Tuesday, January 31, 2012

Romney's Vulnerability vs Obama--And How He's Trying to Cover It Up



In his victory speech in Florida on Tuesday night Mitt Romney gave us the clearest preview yet of his general election strategy. He displayed magnanimity toward Newt Gingrich -- without naming him of course -- and his other vanquished GOP opponents, and then proceeded to deliver his familiar broadside against Barack Obama in the usual over-the-top-way.

Romney's attack on Obama, predictable by now, was so extreme--he's weak, he's incompetent, he's a European socialist (though the Europeans are now pursuing a Romney-esque austerity) -- that all it did was to make you wonder: Is he protesting too much? Is he worried? Everyone knows by now what Romney's biggest general-election challenge will be.

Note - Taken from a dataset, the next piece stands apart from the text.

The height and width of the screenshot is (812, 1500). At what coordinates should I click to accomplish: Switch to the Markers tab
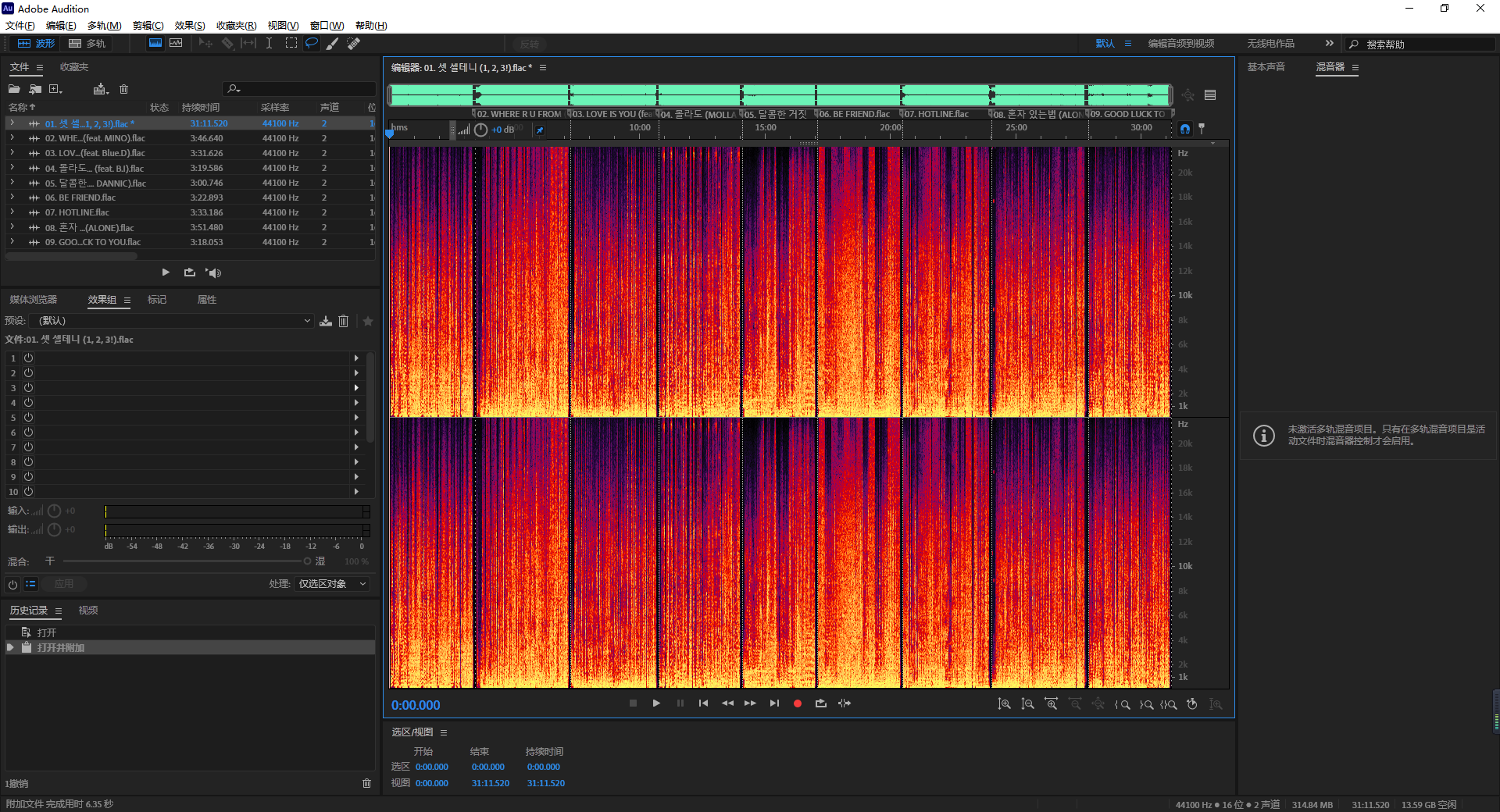pyautogui.click(x=157, y=300)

This problem has been clearly and consistently articulated by his GOP primary opponents--and none better than the hapless Rick Santorum, who has argued that contrary to Romney's assertions the similarities between him and Barack Obama are so legion that voters will simply decide: why change?

Hence Romney began his remarks by asserting that he and Obama have "very different visions of government," and resorted to his usual slash-and-burn bromides, no matter how erroneous they have been shown to be. He declared that Obama wants to hand over health care to government bureaucrats, in contrast to Romney's plan (even though the president specifically dropped the "public option"--government-provided insurance -- and the health care law creates private-sector exchanges instead). He said more jobs have been lost and more foreclosures have occurred under Obama than any other president, when it's clear that many of those were set in train under George W. Bush. And on and on.

All this works for the primaries, perhaps. But will it really fly in the general, when the Obama camp points out the obvious similarities between so many Romney and Obama policies, starting with Romneycare? Or will Romney come across once again, as he has so often in the past, as inauthentic?